There was a sharp conflict in the evidence between the witnesses of the plaintiff and the employees of the defendant company. Plaintiff’s theory of the case, however, finds support in the testimony of witness *413Beamer, who at the time was driving an automobile at the rear of the car in question, and who testified that it was his impression that the car had stopped, or apparently stopped, at the time the plaintiff attempted to get on. We are not satisfied that the verdict was so against the weight of the evidence as to justify us in finding that the learned trial judge erred in refusing to set it aside on that ground. See Gardiner v. Courtright, 165 Mich. 54 (130 N. W. 322), and cases there cited.
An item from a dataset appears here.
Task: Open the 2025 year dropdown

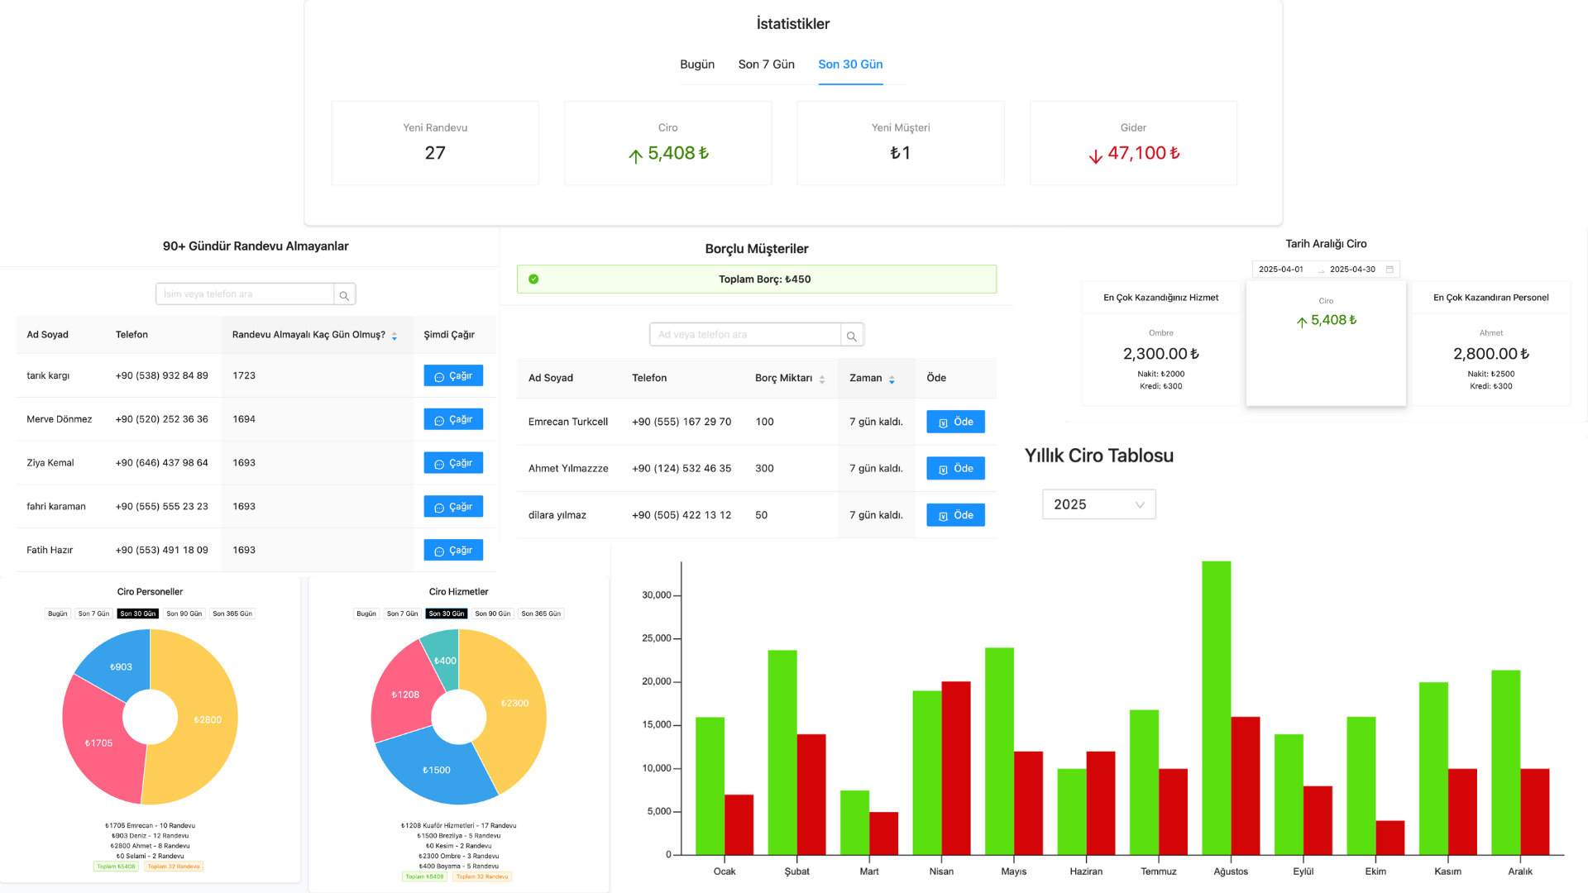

Neither are we of the opinion that the verdict was excessive. Plaintiff proved undisputed financial loss of $1,774. He suffered a fracture of both bones of the leg, and was ¿confined to the hospital for upwards of six weeks. Dr. McAlpin, the surgeon who attended him, said:
“This man’s leg will never be in the same condition as it was before he was injured. It is a permanent injury.”
Considering this testimony and his pain and suffering, in addition to the financial loss that he proved, we are not prepared to say that the verdict is excessive.
We are unable to find any error in the record, and the judgment should be, and is hereby affirmed.
Stone, Ostrander, Bird, Moqre, Steere, Brooke, and Fellows, JJ., concurred.